Your task:
Give back, exactly as written, the lines from the beginning of the listing through the one that contains "Task: Select the '$2,000,000".

Data listing:
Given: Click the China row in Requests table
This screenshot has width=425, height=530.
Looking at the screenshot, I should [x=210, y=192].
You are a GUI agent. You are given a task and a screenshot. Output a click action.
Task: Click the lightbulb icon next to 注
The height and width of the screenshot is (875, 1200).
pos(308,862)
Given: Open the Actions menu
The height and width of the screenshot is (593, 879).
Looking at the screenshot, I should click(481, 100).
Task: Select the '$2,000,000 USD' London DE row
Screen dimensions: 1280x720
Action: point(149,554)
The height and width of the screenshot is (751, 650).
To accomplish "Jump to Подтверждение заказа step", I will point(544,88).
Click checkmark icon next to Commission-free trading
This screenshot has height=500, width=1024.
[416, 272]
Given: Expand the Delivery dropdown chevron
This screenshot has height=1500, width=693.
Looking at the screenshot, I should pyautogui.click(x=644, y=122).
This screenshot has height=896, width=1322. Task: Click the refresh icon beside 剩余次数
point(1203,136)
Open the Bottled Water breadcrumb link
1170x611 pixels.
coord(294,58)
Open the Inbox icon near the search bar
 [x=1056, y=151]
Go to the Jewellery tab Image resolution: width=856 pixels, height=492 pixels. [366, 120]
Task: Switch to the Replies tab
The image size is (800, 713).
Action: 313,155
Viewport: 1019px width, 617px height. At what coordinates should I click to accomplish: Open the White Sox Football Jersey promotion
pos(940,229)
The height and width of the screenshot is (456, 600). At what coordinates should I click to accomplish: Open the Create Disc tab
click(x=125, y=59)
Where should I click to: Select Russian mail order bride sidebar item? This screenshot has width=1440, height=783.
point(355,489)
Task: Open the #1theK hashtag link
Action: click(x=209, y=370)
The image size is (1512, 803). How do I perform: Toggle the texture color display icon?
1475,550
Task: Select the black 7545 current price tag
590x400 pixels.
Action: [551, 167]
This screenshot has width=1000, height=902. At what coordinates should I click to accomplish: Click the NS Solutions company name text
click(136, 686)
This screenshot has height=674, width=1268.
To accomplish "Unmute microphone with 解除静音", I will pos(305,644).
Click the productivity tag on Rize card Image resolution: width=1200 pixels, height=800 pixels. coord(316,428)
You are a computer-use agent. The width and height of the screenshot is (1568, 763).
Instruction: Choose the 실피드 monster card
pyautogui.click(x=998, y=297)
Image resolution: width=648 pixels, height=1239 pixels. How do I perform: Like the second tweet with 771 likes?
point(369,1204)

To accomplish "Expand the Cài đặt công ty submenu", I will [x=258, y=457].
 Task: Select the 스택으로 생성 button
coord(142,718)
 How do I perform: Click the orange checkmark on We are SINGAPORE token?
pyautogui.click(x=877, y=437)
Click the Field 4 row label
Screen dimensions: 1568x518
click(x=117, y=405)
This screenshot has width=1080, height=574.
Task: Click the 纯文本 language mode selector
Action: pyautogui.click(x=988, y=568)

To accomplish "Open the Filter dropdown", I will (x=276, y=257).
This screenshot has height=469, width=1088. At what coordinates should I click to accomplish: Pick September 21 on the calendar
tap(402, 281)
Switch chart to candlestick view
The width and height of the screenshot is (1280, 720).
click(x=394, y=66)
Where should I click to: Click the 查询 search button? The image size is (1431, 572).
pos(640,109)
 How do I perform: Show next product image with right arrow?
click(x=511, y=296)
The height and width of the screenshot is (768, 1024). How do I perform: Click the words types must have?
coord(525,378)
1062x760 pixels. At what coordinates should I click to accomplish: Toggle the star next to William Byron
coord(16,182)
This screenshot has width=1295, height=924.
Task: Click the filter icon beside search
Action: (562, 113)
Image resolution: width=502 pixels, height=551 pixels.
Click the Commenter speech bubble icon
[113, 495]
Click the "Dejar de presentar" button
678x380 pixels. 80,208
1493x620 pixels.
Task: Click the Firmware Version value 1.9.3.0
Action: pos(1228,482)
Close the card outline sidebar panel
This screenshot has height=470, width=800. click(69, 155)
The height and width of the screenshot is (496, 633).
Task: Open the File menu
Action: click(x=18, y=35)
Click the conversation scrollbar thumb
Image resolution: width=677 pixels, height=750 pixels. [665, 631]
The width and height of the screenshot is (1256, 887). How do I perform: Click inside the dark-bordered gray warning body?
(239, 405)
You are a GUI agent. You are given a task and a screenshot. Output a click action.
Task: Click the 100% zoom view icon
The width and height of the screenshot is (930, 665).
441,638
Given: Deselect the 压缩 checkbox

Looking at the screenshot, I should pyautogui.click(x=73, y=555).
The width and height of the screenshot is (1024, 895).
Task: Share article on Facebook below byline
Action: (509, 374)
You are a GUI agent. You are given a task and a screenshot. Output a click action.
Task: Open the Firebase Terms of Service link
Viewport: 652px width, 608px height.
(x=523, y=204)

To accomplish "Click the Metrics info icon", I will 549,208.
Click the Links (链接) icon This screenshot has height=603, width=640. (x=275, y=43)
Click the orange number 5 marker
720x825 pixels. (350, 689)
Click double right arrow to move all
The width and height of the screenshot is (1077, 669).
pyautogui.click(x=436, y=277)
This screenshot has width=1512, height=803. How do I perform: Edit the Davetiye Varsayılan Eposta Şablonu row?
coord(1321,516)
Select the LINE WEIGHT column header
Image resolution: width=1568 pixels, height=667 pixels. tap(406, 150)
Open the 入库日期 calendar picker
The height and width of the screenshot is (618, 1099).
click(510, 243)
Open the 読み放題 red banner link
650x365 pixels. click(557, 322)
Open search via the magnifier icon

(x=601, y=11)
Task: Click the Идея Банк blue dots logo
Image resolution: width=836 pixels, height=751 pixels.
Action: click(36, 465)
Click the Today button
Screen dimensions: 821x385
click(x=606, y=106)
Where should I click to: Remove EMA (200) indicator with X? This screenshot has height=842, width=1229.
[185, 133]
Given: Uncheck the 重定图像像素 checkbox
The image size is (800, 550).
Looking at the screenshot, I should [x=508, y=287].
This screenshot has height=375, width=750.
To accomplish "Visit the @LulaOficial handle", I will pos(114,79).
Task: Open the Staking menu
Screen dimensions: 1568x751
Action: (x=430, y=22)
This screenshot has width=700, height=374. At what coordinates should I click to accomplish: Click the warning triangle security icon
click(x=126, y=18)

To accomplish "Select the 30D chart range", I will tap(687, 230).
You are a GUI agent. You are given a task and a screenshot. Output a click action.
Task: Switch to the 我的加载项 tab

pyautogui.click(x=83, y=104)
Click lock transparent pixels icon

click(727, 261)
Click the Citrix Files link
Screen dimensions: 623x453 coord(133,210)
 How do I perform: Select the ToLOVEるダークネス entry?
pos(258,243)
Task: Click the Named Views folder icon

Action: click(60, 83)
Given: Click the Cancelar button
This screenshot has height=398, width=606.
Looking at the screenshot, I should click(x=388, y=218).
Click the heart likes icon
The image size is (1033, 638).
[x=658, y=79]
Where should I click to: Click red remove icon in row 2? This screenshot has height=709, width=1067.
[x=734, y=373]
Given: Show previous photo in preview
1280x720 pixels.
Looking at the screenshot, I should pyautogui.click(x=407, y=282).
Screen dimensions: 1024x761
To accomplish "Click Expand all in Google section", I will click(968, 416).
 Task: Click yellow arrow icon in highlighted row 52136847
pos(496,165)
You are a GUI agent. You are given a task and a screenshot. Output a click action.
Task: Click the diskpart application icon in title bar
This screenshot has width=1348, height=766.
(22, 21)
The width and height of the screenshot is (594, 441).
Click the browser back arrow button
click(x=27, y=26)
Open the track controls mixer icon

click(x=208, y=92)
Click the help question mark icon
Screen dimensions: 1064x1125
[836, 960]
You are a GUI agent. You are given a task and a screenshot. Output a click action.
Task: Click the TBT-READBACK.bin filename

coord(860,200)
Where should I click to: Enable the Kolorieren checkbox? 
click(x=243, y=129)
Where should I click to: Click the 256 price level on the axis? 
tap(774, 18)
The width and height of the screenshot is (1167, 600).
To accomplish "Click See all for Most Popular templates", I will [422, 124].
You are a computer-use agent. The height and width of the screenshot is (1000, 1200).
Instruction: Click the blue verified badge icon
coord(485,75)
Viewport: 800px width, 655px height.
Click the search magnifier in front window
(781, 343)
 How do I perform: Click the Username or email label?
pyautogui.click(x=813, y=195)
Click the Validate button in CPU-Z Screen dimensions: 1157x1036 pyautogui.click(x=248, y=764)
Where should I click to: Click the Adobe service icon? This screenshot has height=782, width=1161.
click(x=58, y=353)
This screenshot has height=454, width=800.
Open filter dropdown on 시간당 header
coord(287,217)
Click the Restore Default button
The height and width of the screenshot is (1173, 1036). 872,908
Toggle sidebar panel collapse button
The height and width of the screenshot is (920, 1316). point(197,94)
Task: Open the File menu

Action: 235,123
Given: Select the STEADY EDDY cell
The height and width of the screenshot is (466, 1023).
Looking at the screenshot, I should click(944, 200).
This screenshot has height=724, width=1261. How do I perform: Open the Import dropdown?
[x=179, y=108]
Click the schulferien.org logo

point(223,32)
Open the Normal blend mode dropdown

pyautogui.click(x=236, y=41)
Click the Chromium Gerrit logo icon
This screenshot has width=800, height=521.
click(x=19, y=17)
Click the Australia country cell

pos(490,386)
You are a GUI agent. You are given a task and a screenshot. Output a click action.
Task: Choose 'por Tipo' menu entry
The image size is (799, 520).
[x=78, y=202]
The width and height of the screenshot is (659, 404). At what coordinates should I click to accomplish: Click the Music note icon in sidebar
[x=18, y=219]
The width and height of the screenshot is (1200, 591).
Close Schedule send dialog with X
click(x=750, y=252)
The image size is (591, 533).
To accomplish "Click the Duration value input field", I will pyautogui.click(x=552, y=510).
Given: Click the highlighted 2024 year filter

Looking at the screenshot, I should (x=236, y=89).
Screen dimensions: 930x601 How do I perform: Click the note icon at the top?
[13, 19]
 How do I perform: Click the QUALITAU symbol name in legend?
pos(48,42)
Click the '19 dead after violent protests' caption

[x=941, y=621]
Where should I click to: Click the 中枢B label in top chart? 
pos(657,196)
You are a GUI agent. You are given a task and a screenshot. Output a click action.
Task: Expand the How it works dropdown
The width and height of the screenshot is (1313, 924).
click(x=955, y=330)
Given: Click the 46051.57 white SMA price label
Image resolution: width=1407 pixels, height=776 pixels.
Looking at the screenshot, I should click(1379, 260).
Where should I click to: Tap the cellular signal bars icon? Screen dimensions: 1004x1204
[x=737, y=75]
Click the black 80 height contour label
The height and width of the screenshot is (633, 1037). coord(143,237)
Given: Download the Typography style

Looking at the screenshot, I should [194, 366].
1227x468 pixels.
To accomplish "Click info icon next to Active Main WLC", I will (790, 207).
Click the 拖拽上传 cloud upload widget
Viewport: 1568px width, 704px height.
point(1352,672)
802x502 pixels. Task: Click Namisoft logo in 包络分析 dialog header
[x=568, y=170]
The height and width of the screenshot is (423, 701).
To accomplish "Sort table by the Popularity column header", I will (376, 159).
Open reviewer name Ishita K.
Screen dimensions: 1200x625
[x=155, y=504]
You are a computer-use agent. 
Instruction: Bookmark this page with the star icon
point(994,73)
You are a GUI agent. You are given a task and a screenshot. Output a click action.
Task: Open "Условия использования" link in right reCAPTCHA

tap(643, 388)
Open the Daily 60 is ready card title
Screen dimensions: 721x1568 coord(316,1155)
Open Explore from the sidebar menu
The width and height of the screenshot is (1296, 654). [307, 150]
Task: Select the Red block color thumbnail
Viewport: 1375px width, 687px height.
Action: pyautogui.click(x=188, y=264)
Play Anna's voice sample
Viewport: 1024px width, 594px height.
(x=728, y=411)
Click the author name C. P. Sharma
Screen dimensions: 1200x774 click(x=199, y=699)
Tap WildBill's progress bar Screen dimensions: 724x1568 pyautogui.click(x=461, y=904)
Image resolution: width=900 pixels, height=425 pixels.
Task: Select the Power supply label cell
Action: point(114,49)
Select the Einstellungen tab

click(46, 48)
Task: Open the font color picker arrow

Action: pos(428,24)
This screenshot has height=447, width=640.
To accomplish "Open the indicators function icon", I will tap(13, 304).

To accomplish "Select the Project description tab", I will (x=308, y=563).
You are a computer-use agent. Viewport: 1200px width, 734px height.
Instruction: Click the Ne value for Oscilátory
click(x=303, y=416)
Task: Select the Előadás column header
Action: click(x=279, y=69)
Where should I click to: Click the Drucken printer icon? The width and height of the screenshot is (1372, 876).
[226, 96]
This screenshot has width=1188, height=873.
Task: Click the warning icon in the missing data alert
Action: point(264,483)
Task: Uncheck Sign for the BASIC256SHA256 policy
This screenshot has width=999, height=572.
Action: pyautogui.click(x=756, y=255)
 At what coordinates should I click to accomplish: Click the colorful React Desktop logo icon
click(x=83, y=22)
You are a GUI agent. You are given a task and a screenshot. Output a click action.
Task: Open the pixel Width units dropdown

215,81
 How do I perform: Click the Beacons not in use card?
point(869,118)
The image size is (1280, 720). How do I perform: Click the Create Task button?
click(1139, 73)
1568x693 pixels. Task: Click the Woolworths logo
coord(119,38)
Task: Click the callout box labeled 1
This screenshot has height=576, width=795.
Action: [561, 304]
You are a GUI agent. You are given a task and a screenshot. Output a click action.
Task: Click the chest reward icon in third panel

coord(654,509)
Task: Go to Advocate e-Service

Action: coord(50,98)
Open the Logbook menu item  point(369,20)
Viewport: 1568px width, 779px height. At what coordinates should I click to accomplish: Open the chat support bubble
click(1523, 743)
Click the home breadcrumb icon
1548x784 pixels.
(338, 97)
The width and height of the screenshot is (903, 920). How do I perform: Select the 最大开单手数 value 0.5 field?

Exercise output:
Given: Click the China row in Requests table
This screenshot has width=425, height=530.
Looking at the screenshot, I should [x=210, y=192].
You are a GUI agent. You are given a task and a screenshot. Output a click action.
Task: Click the lightbulb icon next to 注
The height and width of the screenshot is (875, 1200).
pos(308,862)
Given: Open the Actions menu
The height and width of the screenshot is (593, 879).
Looking at the screenshot, I should click(481, 100).
Task: Select the '$2,000,000 USD' London DE row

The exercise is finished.